Frau ist heute stark in ihrer ursprünglichen und individuellen Weiblichkeit. Die Übergangsphase von „Sexy Hexi“ oder „Muttchen“ ist genauso vorbei wie die Rolle „der verkleidete Mann“. Dieses Gewand hat frau nun endlich abgestreift. Gut so! Denn diese aufgespielten Programme waren eh weit weg, von dem was wirkliche Weiblichkeit ausmacht.

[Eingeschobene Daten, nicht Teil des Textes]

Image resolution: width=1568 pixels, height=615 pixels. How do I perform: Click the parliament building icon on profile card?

Achtsamkeit, Umgang mit Emotionalität sowie ein ganzheitliches, ein weicheres, umsichtigeres Denken ist gerade dabei, mehr und mehr in den Vordergrund zu rücken. Die alten Machtstrukturen der Männerwelt, die leider einige Frauen in der Übergangsphase übernommen hatten, in ihrer Verunsicherung sich beweisen zu müssen, sind weder en vogue noch tragbar.

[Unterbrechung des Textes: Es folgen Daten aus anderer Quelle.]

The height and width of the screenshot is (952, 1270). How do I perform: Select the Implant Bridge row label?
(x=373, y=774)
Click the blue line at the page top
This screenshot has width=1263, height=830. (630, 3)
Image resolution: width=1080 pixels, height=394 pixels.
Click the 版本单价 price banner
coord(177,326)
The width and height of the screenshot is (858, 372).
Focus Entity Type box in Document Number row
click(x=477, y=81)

Ohne verbissene Unterkiefer und Machtgedöns
Entfesselung von Herz- und Seelenenergie, empathisch und weich sein dürfen – es geht auch ohne verbissene Unterkiefer und Machtgedöns, das ist die Zukunft. Selbstbewusste Weiblichkeit führt mit Herz und Intuition. Weibliche Intelligenz ist gefragt und eine Chance für den dringend nötigen Change in Politik, Gesellschaft und im grundsätzlichen Denken und Agieren, denn wir stecken in der Krise, mit allem! Wirtschaftlich, politisch, umwelttechnisch, menschlich.
Ein holistisches, gemeinschaftliches, Synergien schaffendes Denken, Fühlen und Handel muss her. Vielleicht könnten wir so den erhofften Transfer schaffen in eine bessere Welt. Aber erst mal müssen Mütter und Väter, wir alle, die Erde retten, sonst brauchen wir uns gar keine Gedanken mehr machen, ob Matriarchat oder Patriarchat, so der schwedische Resilienzforscher Johan Rockström, der uns nur mehr zehn Jahre bis zum letzten menschlichen Schauspiel gibt. Ein schneller Wandel ist von Nöten.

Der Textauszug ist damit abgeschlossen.